### EXERCISE AIM
Type out all the records again exactly.

[Saved entries]
--- START ---
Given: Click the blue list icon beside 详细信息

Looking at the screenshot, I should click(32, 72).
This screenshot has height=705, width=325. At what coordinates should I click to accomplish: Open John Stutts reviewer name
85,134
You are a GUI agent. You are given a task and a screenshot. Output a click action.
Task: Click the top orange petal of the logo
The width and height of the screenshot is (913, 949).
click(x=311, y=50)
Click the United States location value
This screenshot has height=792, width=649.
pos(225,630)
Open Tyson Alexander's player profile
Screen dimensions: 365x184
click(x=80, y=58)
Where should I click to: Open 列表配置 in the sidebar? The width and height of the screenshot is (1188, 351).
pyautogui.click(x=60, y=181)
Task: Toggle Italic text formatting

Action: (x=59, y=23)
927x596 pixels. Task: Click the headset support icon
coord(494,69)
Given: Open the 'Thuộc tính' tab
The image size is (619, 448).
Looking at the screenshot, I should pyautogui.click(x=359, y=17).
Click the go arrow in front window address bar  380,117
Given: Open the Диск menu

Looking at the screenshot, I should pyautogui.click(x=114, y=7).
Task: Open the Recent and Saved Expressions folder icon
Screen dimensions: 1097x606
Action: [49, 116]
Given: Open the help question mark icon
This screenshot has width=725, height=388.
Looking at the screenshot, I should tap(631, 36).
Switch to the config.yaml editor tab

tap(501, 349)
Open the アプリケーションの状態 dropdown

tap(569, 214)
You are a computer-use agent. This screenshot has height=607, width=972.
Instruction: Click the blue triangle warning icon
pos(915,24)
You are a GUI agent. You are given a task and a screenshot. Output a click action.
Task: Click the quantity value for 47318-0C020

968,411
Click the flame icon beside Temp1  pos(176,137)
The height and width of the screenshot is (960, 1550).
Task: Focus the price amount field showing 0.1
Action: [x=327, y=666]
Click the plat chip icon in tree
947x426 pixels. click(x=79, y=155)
--- END ---
### SOLUTION FOR THIS TASK
Given: Click the blue list icon beside 详细信息

Looking at the screenshot, I should click(32, 72).
This screenshot has height=705, width=325. At what coordinates should I click to accomplish: Open John Stutts reviewer name
85,134
You are a GUI agent. You are given a task and a screenshot. Output a click action.
Task: Click the top orange petal of the logo
The width and height of the screenshot is (913, 949).
click(x=311, y=50)
Click the United States location value
This screenshot has height=792, width=649.
pos(225,630)
Open Tyson Alexander's player profile
Screen dimensions: 365x184
click(x=80, y=58)
Where should I click to: Open 列表配置 in the sidebar? The width and height of the screenshot is (1188, 351).
pyautogui.click(x=60, y=181)
Task: Toggle Italic text formatting

Action: (x=59, y=23)
927x596 pixels. Task: Click the headset support icon
coord(494,69)
Given: Open the 'Thuộc tính' tab
The image size is (619, 448).
Looking at the screenshot, I should pyautogui.click(x=359, y=17).
Click the go arrow in front window address bar  380,117
Given: Open the Диск menu

Looking at the screenshot, I should pyautogui.click(x=114, y=7).
Task: Open the Recent and Saved Expressions folder icon
Screen dimensions: 1097x606
Action: [49, 116]
Given: Open the help question mark icon
This screenshot has width=725, height=388.
Looking at the screenshot, I should tap(631, 36).
Switch to the config.yaml editor tab

tap(501, 349)
Open the アプリケーションの状態 dropdown

tap(569, 214)
You are a computer-use agent. This screenshot has height=607, width=972.
Instruction: Click the blue triangle warning icon
pos(915,24)
You are a GUI agent. You are given a task and a screenshot. Output a click action.
Task: Click the quantity value for 47318-0C020

968,411
Click the flame icon beside Temp1  pos(176,137)
The height and width of the screenshot is (960, 1550).
Task: Focus the price amount field showing 0.1
Action: [x=327, y=666]
Click the plat chip icon in tree
947x426 pixels. click(x=79, y=155)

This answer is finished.